Whilst the personnel continued to be trained in the regions concerned or in Belgium, the Belgian team moved on to the last stage of its projects: installing two laboratories in the Congo (Rwanda already has two laboratories available, there again thanks to assistance from another project involving Liège university academics, in particular Professor L. Angenot and M. Frederich). A site still needs to be found to house the general laboratory. The University of Kinshasa will host the second laboratory, and it will also enable counter-evaluations to be carried out. ‘The coming year will be used to renovate the premises and to contact suppliers who will, for example, provide the air conditioning. During this period the technical training of these laboratories’ future personnel will carry on, as will the development of new models allowing the two systems to increase the number of products they are capable of checking,’ points out Roland Marini. In effect it is a question of continuing to enrich the model, to ‘feed’ it information, in order to make it more ‘canny’ and better able to check a yet higher number of products.

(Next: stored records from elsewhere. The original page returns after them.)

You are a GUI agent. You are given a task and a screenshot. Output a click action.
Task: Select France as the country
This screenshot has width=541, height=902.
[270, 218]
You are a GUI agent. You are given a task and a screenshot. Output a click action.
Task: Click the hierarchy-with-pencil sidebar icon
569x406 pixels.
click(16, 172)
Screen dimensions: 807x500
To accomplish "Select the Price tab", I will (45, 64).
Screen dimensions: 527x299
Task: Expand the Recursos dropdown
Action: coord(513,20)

The researchers estimate that it will doubtless require three to four more years before the Congolese laboratories can function autonomously. ‘The objective is to enable local producers and monitoring agencies to make use of these laboratories, and at moderate prices as the equipment’s running costs are low. Thus a monitoring system aiming at the improved quality of medicines could become widespread,’ forecasts Philippe Hubert.
The reality principle
In Belgium at the beginning of October 2010, an international operation against the online selling of counterfeit and illegal medicines allowed the seizure, at Zaventem airport, of 76 parcels sent to Belgian buyers. Inside were found, in the following proportions, 26% counterfeit erection stimulants, 25% illegal slimming products, 6% antihypertensive products, 5% diuretics, 13% hormone substances and 8% sports stimulant supplements. At Bierset, 18 other parcels were blocked by customs officers, in which were products which mainly came from China, including counterfeit antibiotics. In a great number of ‘poor’ countries, a lot more threatened than we are by the traffic in counterfeit medicines, such suppression measures are still a long way off. ‘At the present time, medicine inspection in the Congo involves 69 inspectors (for 70 million inhabitants), of which 40 are in Kinshasa. In Nigeria a female inspector was subject to attempted murder and now only moves around with bodyguards,’ underlines Roland Marini. At their own level, the Liège pharmacists’ projects contribute to responding to this traffic and to supplying the population with quality medicines. One figure, a single one, to measure what is at stake: according to the WHO every year 200,000 people die because of counterfeit products.